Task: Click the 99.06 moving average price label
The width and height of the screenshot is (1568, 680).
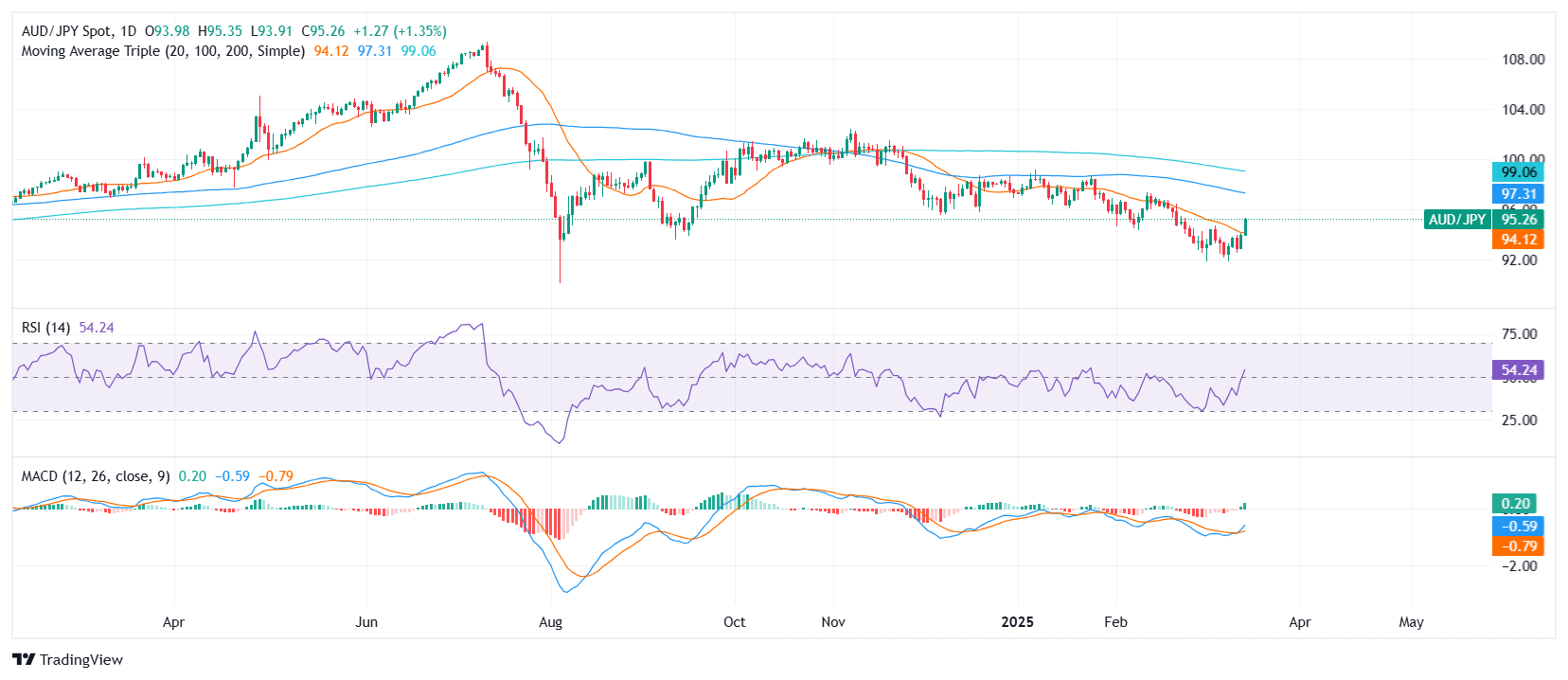Action: 1518,172
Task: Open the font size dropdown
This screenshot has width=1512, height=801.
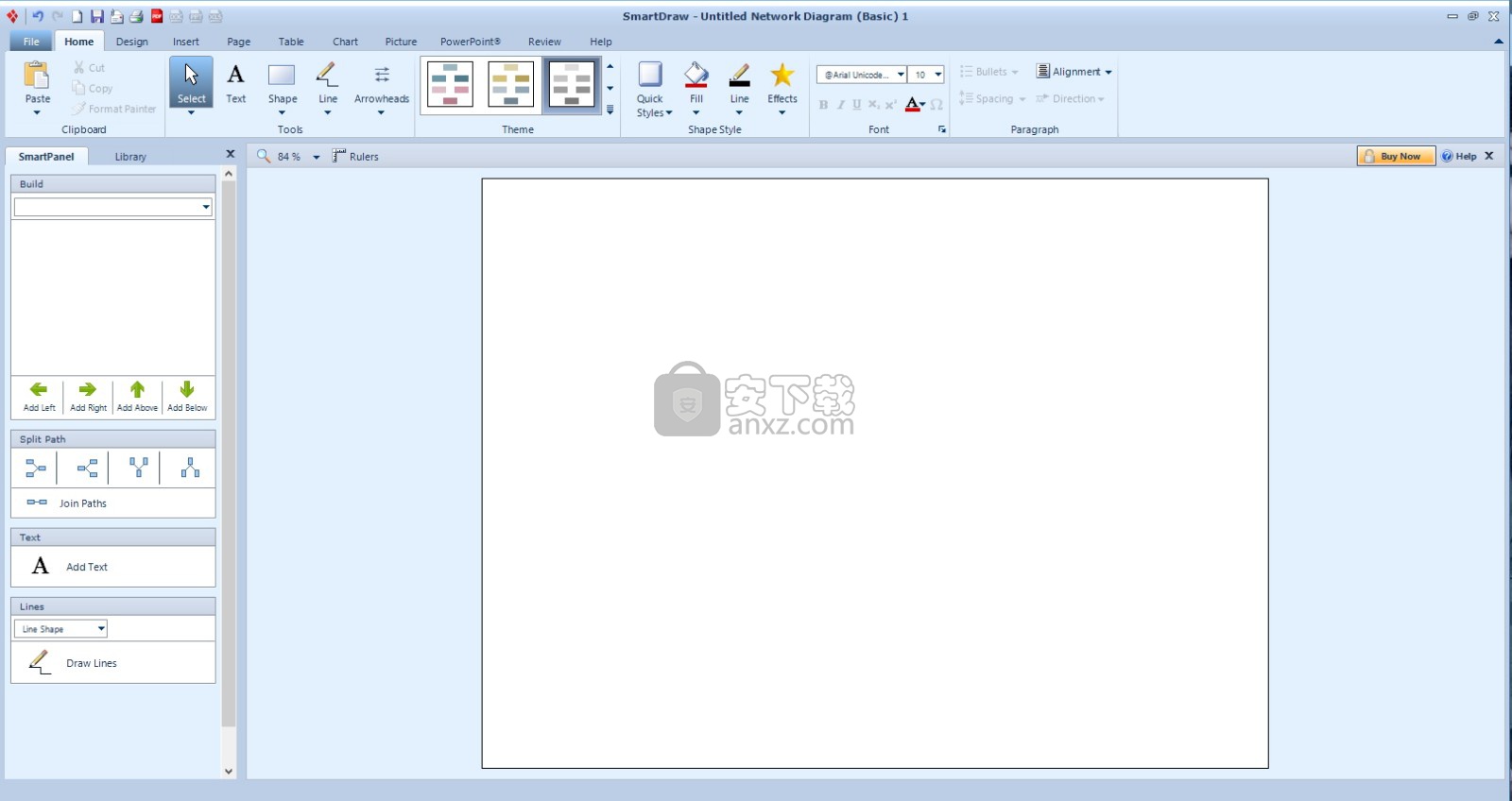Action: [x=937, y=75]
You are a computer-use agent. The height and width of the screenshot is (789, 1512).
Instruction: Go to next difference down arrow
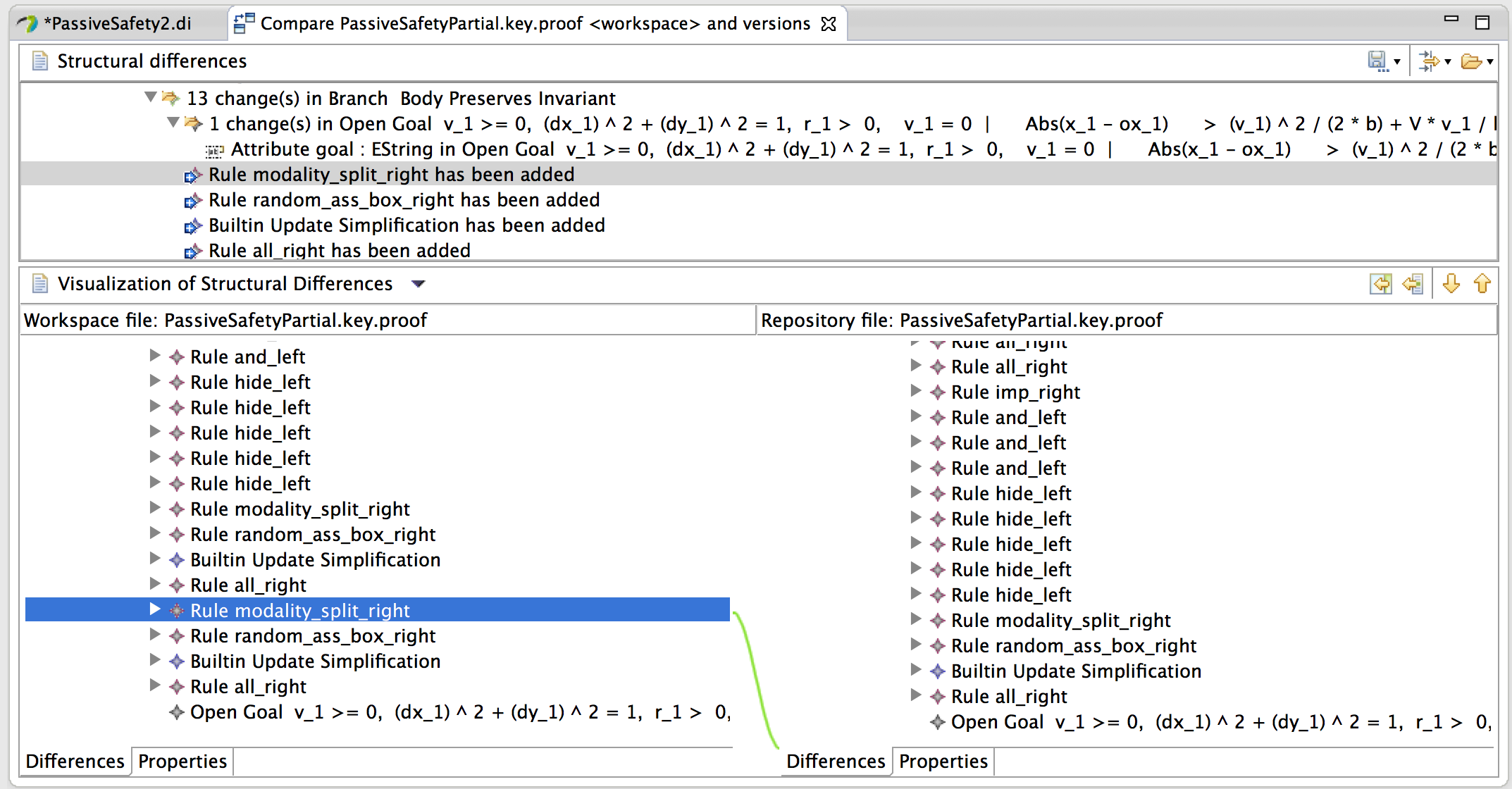pyautogui.click(x=1451, y=284)
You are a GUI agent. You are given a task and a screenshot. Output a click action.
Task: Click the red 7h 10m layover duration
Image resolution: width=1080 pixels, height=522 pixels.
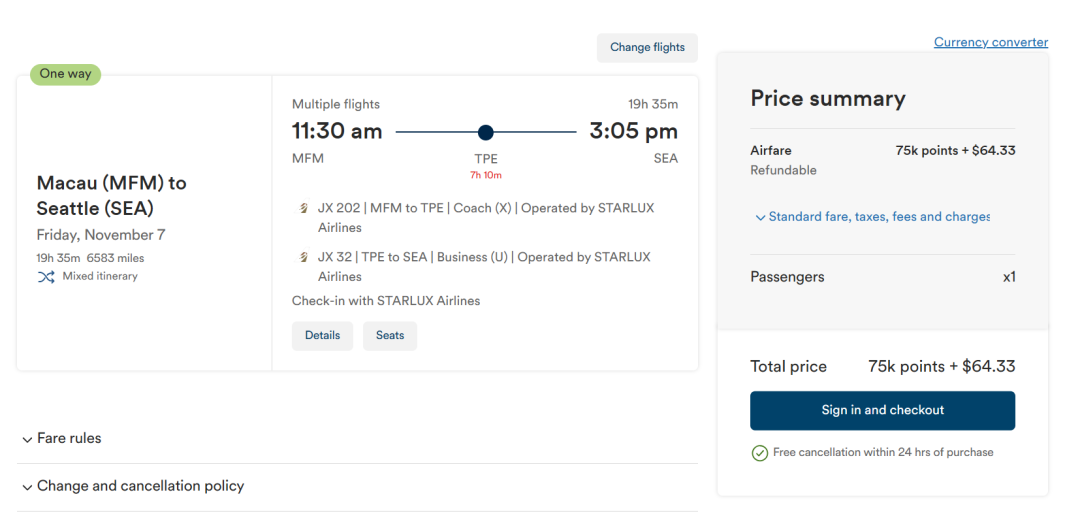(486, 175)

* * * * * * * * *

— PROBLEM TO SOLVE —
Find each line in the rows above that contains the word "width", and copy every one of those lines.

— RESULT BELOW —
The width and height of the screenshot is (1568, 680).
This screenshot has width=1512, height=801.
You are a computer-use agent. The height and width of the screenshot is (789, 1512).
Image resolution: width=1080 pixels, height=522 pixels.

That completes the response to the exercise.